USD/JPY continues to slide since the FEDs hiked interest rates last Wednesday but failed in convincing the forex market that they saw more positives than negatives in the US economy. Perhaps this was done intentionally to keep the Buck subdued.
If you look at a small timeframe forex chart (H4 for instance), the picture shows a steep downtrend. However, looking at the daily USD/JPY chart, we see that we´ve been trading, more or less, in a range over the last three months.
We´re still about 100 pips above the bottom of the range
The range stretches from 111.50s to 115 and 115.50s, which means that it is about 400 pips wide. Right now we´re edging closer to the bottom of the range, so we must seriously consider going long soon.
The stochastic indicator is totally oversold and RSI is getting there fast, so they´re signalling a possible reverse soon. We have to minimize the risk and maximize the potential profit, so I´d feel a lot better if I opened a buy forex signal around 111.50.

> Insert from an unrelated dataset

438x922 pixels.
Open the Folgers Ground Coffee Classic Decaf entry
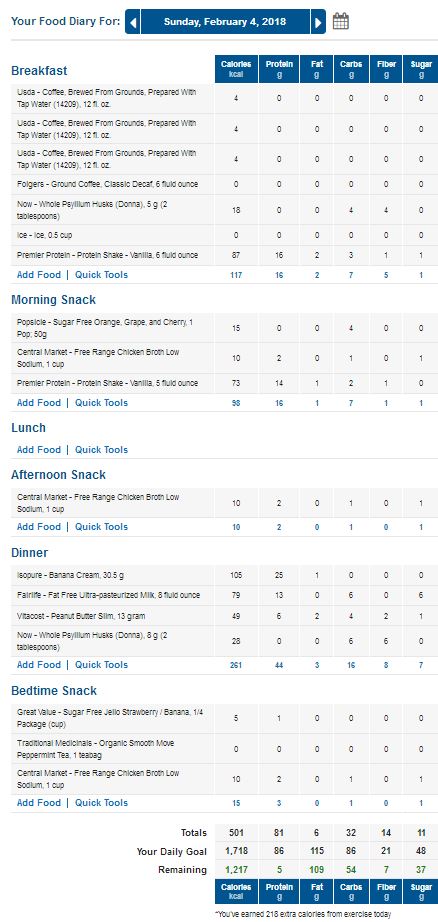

The stop loss would be below the two moving averages which are standing below that support level, so the potential loss would be minimal. On the other hand, the potential profit would be around 350 – 400 pips. As it is right now, if we pulled the trigger, the stop loss and take profit would be about the same.
Besides that, the weekly chart looks a bit bearish, particularly since last week´s candlestick closed as an engulfing bearish candle.
Last week´s bearish engulfing candle looks a bit scary to buyers
By the way, Bank of Japan is on our side; people expected them to be sort of hawkish, but they kept the status quo regarding monetary policy and didn´t give us any hawkish signs last week.
So, it´s the Dollar side which has me worried. But, we have to trade at some point and the 111.50 is the right level. We´ll still have to watch the price action when/if we do get down there and do a last minute re-evaluation.